- [Your task]: The entries below are to be returned exactly. Include all of them.

Stored items
⟨

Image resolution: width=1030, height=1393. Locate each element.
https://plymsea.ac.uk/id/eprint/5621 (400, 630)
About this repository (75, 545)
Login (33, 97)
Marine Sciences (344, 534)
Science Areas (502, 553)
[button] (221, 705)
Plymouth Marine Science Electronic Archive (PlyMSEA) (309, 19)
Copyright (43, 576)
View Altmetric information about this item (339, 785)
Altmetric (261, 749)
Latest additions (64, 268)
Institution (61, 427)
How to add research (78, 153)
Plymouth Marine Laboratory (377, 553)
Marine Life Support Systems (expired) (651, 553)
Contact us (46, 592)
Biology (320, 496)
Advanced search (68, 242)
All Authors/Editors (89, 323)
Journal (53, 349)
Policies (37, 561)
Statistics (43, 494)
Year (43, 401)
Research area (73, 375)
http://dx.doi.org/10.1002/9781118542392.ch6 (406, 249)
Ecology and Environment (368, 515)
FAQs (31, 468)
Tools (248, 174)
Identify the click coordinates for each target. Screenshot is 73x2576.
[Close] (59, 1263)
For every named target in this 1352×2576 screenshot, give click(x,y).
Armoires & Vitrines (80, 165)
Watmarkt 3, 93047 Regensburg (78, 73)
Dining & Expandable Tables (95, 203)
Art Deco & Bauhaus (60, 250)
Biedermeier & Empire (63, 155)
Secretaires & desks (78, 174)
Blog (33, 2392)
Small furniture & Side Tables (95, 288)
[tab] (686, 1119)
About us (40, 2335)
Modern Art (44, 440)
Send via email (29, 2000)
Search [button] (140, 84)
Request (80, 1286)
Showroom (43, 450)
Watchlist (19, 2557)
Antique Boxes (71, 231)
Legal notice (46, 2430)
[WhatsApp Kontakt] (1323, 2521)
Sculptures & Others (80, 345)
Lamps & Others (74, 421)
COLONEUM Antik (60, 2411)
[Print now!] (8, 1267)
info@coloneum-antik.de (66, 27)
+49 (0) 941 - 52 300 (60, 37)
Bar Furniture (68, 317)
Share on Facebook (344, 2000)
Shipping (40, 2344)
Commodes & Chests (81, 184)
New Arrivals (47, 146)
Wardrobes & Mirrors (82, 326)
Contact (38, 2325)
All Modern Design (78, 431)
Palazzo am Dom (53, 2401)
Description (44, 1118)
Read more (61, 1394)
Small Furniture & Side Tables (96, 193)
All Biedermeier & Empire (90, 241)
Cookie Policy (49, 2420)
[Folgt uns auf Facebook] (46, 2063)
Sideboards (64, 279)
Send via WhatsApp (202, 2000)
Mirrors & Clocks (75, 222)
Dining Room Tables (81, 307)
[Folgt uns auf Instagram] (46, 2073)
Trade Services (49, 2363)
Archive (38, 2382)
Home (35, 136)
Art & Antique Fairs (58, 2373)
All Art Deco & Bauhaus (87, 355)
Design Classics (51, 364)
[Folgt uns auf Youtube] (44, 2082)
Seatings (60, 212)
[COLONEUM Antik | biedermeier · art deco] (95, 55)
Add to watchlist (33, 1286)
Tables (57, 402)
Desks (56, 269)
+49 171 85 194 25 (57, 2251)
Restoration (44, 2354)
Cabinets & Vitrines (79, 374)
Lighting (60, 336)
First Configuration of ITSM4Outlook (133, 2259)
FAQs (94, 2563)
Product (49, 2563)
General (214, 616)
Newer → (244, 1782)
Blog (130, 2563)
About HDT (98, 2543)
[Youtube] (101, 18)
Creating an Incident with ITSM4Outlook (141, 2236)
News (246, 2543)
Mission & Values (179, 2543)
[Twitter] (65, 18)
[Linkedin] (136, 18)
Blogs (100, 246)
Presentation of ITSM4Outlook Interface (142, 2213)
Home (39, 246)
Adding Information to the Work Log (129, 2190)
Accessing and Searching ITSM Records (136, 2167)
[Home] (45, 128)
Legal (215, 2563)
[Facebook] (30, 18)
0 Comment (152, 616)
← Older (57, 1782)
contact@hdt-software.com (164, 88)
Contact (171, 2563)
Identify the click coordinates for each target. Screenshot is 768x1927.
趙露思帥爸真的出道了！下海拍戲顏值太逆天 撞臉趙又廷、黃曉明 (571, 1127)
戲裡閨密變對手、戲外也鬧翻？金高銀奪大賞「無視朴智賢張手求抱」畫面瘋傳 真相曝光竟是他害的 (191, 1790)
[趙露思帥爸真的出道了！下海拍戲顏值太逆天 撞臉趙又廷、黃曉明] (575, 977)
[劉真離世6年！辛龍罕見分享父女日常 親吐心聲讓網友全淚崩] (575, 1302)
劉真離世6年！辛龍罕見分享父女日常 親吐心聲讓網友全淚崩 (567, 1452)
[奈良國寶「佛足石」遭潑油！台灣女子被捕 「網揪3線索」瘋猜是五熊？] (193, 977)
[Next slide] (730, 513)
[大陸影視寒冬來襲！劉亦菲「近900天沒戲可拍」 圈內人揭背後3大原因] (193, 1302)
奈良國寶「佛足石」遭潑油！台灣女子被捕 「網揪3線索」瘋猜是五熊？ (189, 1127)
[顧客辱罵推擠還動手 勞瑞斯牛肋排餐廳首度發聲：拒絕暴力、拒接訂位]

⟩

- [Response below]:
Image resolution: width=1030, height=1393. Locate each element.
https://plymsea.ac.uk/id/eprint/5621 (400, 630)
About this repository (75, 545)
Login (33, 97)
Marine Sciences (344, 534)
Science Areas (502, 553)
[button] (221, 705)
Plymouth Marine Science Electronic Archive (PlyMSEA) (309, 19)
Copyright (43, 576)
View Altmetric information about this item (339, 785)
Altmetric (261, 749)
Latest additions (64, 268)
Institution (61, 427)
How to add research (78, 153)
Plymouth Marine Laboratory (377, 553)
Marine Life Support Systems (expired) (651, 553)
Contact us (46, 592)
Biology (320, 496)
Advanced search (68, 242)
All Authors/Editors (89, 323)
Journal (53, 349)
Policies (37, 561)
Statistics (43, 494)
Year (43, 401)
Research area (73, 375)
http://dx.doi.org/10.1002/9781118542392.ch6 (406, 249)
Ecology and Environment (368, 515)
FAQs (31, 468)
Tools (248, 174)
Identify the click coordinates for each target. Screenshot is 73x2576.
[Close] (59, 1263)
For every named target in this 1352×2576 screenshot, give click(x,y).
Armoires & Vitrines (80, 165)
Watmarkt 3, 93047 Regensburg (78, 73)
Dining & Expandable Tables (95, 203)
Art Deco & Bauhaus (60, 250)
Biedermeier & Empire (63, 155)
Secretaires & desks (78, 174)
Blog (33, 2392)
Small furniture & Side Tables (95, 288)
[tab] (686, 1119)
About us (40, 2335)
Modern Art (44, 440)
Send via email (29, 2000)
Search [button] (140, 84)
Request (80, 1286)
Showroom (43, 450)
Watchlist (19, 2557)
Antique Boxes (71, 231)
Legal notice (46, 2430)
[WhatsApp Kontakt] (1323, 2521)
Sculptures & Others (80, 345)
Lamps & Others (74, 421)
COLONEUM Antik (60, 2411)
[Print now!] (8, 1267)
info@coloneum-antik.de (66, 27)
+49 (0) 941 - 52 300 (60, 37)
Bar Furniture (68, 317)
Share on Facebook (344, 2000)
Shipping (40, 2344)
Commodes & Chests (81, 184)
New Arrivals (47, 146)
Wardrobes & Mirrors (82, 326)
Contact (38, 2325)
All Modern Design (78, 431)
Palazzo am Dom (53, 2401)
Description (44, 1118)
Read more (61, 1394)
Small Furniture & Side Tables (96, 193)
All Biedermeier & Empire (90, 241)
Cookie Policy (49, 2420)
[Folgt uns auf Facebook] (46, 2063)
Sideboards (64, 279)
Send via WhatsApp (202, 2000)
Mirrors & Clocks (75, 222)
Dining Room Tables (81, 307)
[Folgt uns auf Instagram] (46, 2073)
Trade Services (49, 2363)
Archive (38, 2382)
Home (35, 136)
Art & Antique Fairs (58, 2373)
All Art Deco & Bauhaus (87, 355)
Design Classics (51, 364)
[Folgt uns auf Youtube] (44, 2082)
Seatings (60, 212)
[COLONEUM Antik | biedermeier · art deco] (95, 55)
Add to watchlist (33, 1286)
Tables (57, 402)
Desks (56, 269)
+49 171 85 194 25 (57, 2251)
Restoration (44, 2354)
Cabinets & Vitrines (79, 374)
Lighting (60, 336)
First Configuration of ITSM4Outlook (133, 2259)
FAQs (94, 2563)
Product (49, 2563)
General (214, 616)
Newer → (244, 1782)
Blog (130, 2563)
About HDT (98, 2543)
[Youtube] (101, 18)
Creating an Incident with ITSM4Outlook (141, 2236)
News (246, 2543)
Mission & Values (179, 2543)
[Twitter] (65, 18)
[Linkedin] (136, 18)
Blogs (100, 246)
Presentation of ITSM4Outlook Interface (142, 2213)
Home (39, 246)
Adding Information to the Work Log (129, 2190)
Accessing and Searching ITSM Records (136, 2167)
[Home] (45, 128)
Legal (215, 2563)
[Facebook] (30, 18)
0 Comment (152, 616)
← Older (57, 1782)
contact@hdt-software.com (164, 88)
Contact (171, 2563)
Identify the click coordinates for each target. Screenshot is 768x1927.
趙露思帥爸真的出道了！下海拍戲顏值太逆天 撞臉趙又廷、黃曉明 (571, 1127)
戲裡閨密變對手、戲外也鬧翻？金高銀奪大賞「無視朴智賢張手求抱」畫面瘋傳 真相曝光竟是他害的 (191, 1790)
[趙露思帥爸真的出道了！下海拍戲顏值太逆天 撞臉趙又廷、黃曉明] (575, 977)
[劉真離世6年！辛龍罕見分享父女日常 親吐心聲讓網友全淚崩] (575, 1302)
劉真離世6年！辛龍罕見分享父女日常 親吐心聲讓網友全淚崩 (567, 1452)
[奈良國寶「佛足石」遭潑油！台灣女子被捕 「網揪3線索」瘋猜是五熊？] (193, 977)
[Next slide] (730, 513)
[大陸影視寒冬來襲！劉亦菲「近900天沒戲可拍」 圈內人揭背後3大原因] (193, 1302)
奈良國寶「佛足石」遭潑油！台灣女子被捕 「網揪3線索」瘋猜是五熊？ (189, 1127)
[顧客辱罵推擠還動手 勞瑞斯牛肋排餐廳首度發聲：拒絕暴力、拒接訂位]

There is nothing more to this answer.